Source data:
━━━━━━

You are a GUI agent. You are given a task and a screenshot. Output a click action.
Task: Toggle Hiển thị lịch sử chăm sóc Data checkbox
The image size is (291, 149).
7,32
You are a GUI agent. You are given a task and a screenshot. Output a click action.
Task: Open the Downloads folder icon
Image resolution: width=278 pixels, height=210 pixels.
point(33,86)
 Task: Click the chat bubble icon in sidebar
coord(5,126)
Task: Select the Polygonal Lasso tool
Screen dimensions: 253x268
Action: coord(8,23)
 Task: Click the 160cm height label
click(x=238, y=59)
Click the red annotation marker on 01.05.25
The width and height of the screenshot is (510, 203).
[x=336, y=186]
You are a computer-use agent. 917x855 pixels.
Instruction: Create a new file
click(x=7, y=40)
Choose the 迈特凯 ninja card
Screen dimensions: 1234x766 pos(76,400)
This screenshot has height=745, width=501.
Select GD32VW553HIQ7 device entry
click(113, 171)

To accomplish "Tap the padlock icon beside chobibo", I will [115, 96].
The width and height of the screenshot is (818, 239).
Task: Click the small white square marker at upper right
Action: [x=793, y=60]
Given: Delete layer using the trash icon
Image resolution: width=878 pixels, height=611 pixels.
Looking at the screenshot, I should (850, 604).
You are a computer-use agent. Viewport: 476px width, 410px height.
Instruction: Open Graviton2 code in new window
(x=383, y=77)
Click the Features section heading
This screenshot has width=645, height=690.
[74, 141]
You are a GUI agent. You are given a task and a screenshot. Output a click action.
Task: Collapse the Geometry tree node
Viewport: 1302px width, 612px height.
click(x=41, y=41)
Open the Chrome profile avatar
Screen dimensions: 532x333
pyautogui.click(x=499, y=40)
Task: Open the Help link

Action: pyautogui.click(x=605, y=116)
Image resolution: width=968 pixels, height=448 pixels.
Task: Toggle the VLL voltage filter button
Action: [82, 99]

━━━━━━

PROBLEM TO SOLVE:
Reproduce all the records, exactly and in full.

TASK SOLUTION:
You are a GUI agent. You are given a task and a screenshot. Output a click action.
Task: Toggle Hiển thị lịch sử chăm sóc Data checkbox
The image size is (291, 149).
7,32
You are a GUI agent. You are given a task and a screenshot. Output a click action.
Task: Open the Downloads folder icon
Image resolution: width=278 pixels, height=210 pixels.
point(33,86)
 Task: Click the chat bubble icon in sidebar
coord(5,126)
Task: Select the Polygonal Lasso tool
Screen dimensions: 253x268
Action: coord(8,23)
 Task: Click the 160cm height label
click(x=238, y=59)
Click the red annotation marker on 01.05.25
The width and height of the screenshot is (510, 203).
[x=336, y=186]
You are a computer-use agent. 917x855 pixels.
Instruction: Create a new file
click(x=7, y=40)
Choose the 迈特凯 ninja card
Screen dimensions: 1234x766 pos(76,400)
This screenshot has height=745, width=501.
Select GD32VW553HIQ7 device entry
click(113, 171)

To accomplish "Tap the padlock icon beside chobibo", I will [115, 96].
The width and height of the screenshot is (818, 239).
Task: Click the small white square marker at upper right
Action: [x=793, y=60]
Given: Delete layer using the trash icon
Image resolution: width=878 pixels, height=611 pixels.
Looking at the screenshot, I should (850, 604).
You are a computer-use agent. Viewport: 476px width, 410px height.
Instruction: Open Graviton2 code in new window
(x=383, y=77)
Click the Features section heading
This screenshot has width=645, height=690.
[74, 141]
You are a GUI agent. You are given a task and a screenshot. Output a click action.
Task: Collapse the Geometry tree node
Viewport: 1302px width, 612px height.
click(x=41, y=41)
Open the Chrome profile avatar
Screen dimensions: 532x333
pyautogui.click(x=499, y=40)
Task: Open the Help link

Action: pyautogui.click(x=605, y=116)
Image resolution: width=968 pixels, height=448 pixels.
Task: Toggle the VLL voltage filter button
Action: [82, 99]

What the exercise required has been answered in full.